[[ Material for this task, beginning ]]

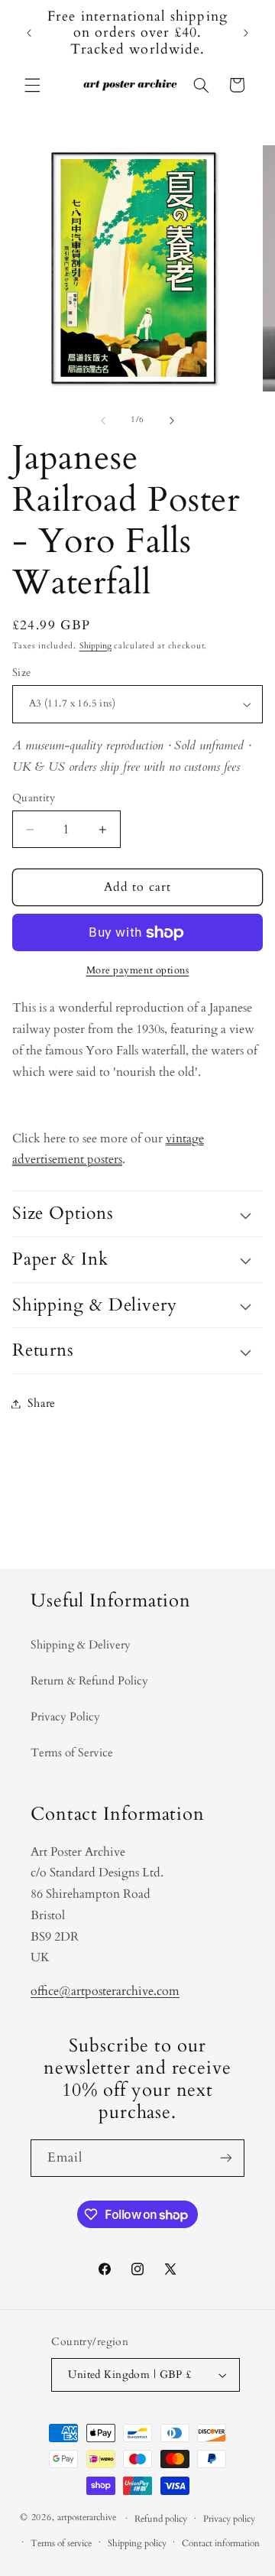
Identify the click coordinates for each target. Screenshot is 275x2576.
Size (21, 672)
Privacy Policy (65, 1716)
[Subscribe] (226, 2158)
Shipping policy (137, 2543)
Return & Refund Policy (89, 1680)
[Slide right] (172, 420)
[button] (32, 84)
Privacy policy (229, 2519)
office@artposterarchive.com (105, 1991)
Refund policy (160, 2519)
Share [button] (42, 1403)
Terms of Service (72, 1752)
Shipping (95, 646)
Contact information (221, 2543)
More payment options (137, 970)
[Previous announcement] (29, 33)
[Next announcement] (246, 33)
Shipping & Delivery (81, 1644)
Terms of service (61, 2543)
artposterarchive (86, 2518)
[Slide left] (103, 420)
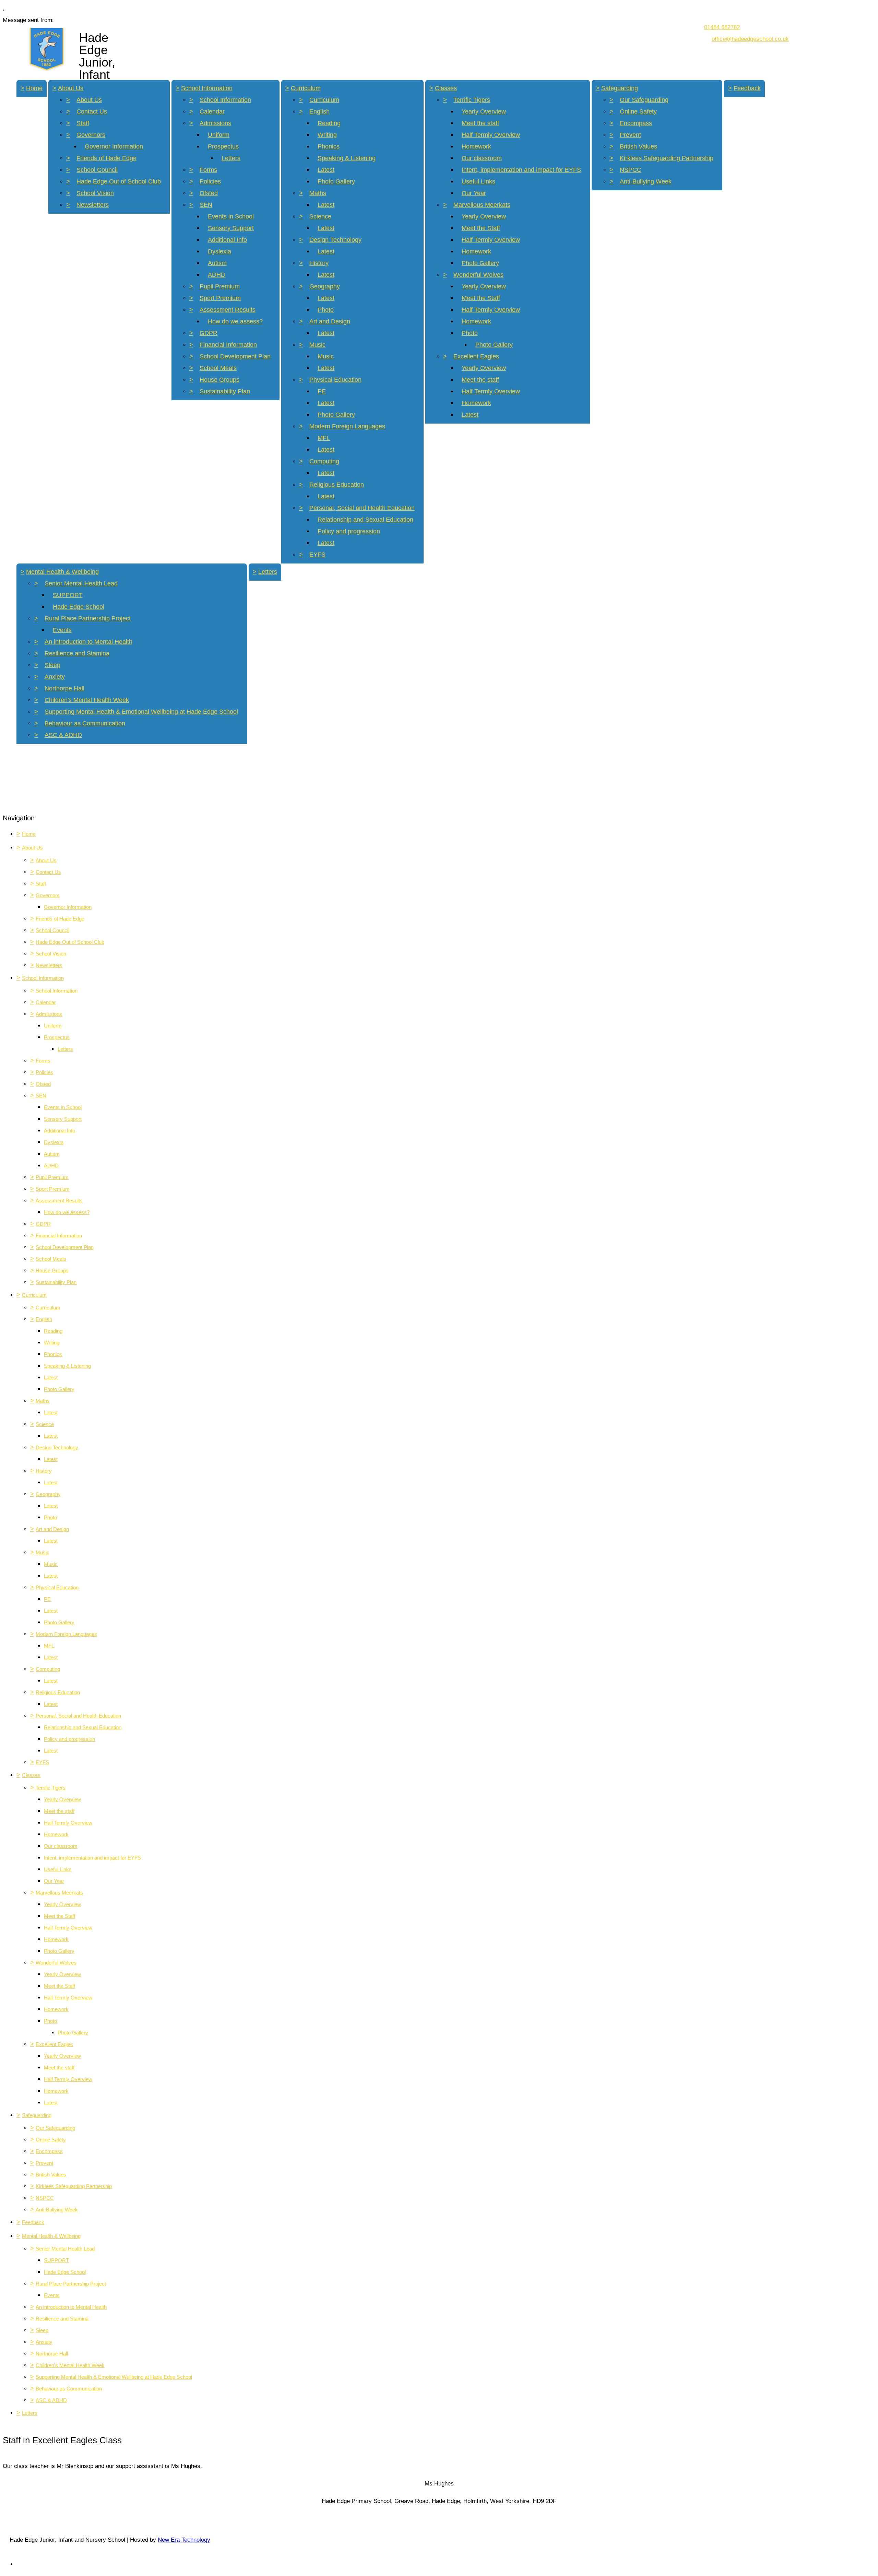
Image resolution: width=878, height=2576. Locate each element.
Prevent (630, 134)
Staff (82, 123)
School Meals (218, 368)
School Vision (95, 193)
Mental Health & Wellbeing (62, 571)
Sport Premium (220, 298)
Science (320, 216)
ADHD (216, 274)
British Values (638, 146)
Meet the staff (480, 123)
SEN (206, 204)
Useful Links (478, 181)
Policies (210, 181)
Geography (324, 286)
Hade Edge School (78, 606)
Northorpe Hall (64, 688)
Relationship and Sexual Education (365, 519)
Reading (329, 123)
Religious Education (336, 484)
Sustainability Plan (225, 391)
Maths (317, 193)
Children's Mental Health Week (87, 700)
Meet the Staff (481, 228)
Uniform (218, 134)
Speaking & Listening (347, 158)
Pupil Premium (220, 286)
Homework (476, 146)
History (319, 263)
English (319, 111)
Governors (90, 134)
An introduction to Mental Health (88, 641)
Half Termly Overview (491, 134)
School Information (207, 88)
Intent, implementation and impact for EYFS (521, 169)
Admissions (215, 123)
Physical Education (335, 379)
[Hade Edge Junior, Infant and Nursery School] (46, 47)
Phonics (329, 146)
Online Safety (638, 111)
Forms (208, 169)
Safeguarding (619, 88)
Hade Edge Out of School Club (118, 181)
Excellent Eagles (476, 356)
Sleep (52, 665)
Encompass (636, 123)
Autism (217, 263)
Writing (327, 134)
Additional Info (227, 239)
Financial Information (228, 344)
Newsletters (92, 204)
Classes (446, 88)
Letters (231, 158)
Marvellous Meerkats (481, 204)
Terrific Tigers (471, 99)
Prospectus (223, 146)
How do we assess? (235, 321)
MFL (324, 438)
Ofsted (209, 193)
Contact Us (91, 111)
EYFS (317, 554)
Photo (326, 309)
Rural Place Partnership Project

[[ Material for this task, end ]]

**Problem to solve:**
Using the entries above, reproduce word for word only the lines from the one that contains "Privacy policy (229, 2519)" to the one that contains "Additional Info (227, 239)", both ends included, and drop every picture.

**Response box:**
Privacy policy (229, 2519)
office@artposterarchive.com (105, 1991)
Refund policy (160, 2519)
Share [button] (42, 1403)
Terms of Service (72, 1752)
Shipping (95, 646)
Contact information (221, 2543)
More payment options (137, 970)
[Previous announcement] (29, 33)
[Next announcement] (246, 33)
Shipping & Delivery (81, 1644)
Terms of service (61, 2543)
artposterarchive (86, 2518)
[Slide left] (103, 420)
Image resolution: width=878, height=2576. Locate each element.
Prevent (630, 134)
Staff (82, 123)
School Meals (218, 368)
School Vision (95, 193)
Mental Health & Wellbeing (62, 571)
Sport Premium (220, 298)
Science (320, 216)
ADHD (216, 274)
British Values (638, 146)
Meet the staff (480, 123)
SEN (206, 204)
Useful Links (478, 181)
Policies (210, 181)
Geography (324, 286)
Hade Edge School (78, 606)
Northorpe Hall (64, 688)
Relationship and Sexual Education (365, 519)
Reading (329, 123)
Religious Education (336, 484)
Sustainability Plan (225, 391)
Maths (317, 193)
Children's Mental Health Week (87, 700)
Meet the Staff (481, 228)
Uniform (218, 134)
Speaking & Listening (347, 158)
Pupil Premium (220, 286)
Homework (476, 146)
History (319, 263)
English (319, 111)
Governors (90, 134)
An introduction to Mental Health (88, 641)
Half Termly Overview (491, 134)
School Information (207, 88)
Intent, implementation and impact for EYFS (521, 169)
Admissions (215, 123)
Physical Education (335, 379)
[Hade Edge Junior, Infant and Nursery School] (46, 47)
Phonics (329, 146)
Online Safety (638, 111)
Forms (208, 169)
Safeguarding (619, 88)
Hade Edge Out of School Club (118, 181)
Excellent Eagles (476, 356)
Sleep (52, 665)
Encompass (636, 123)
Autism (217, 263)
Writing (327, 134)
Additional Info (227, 239)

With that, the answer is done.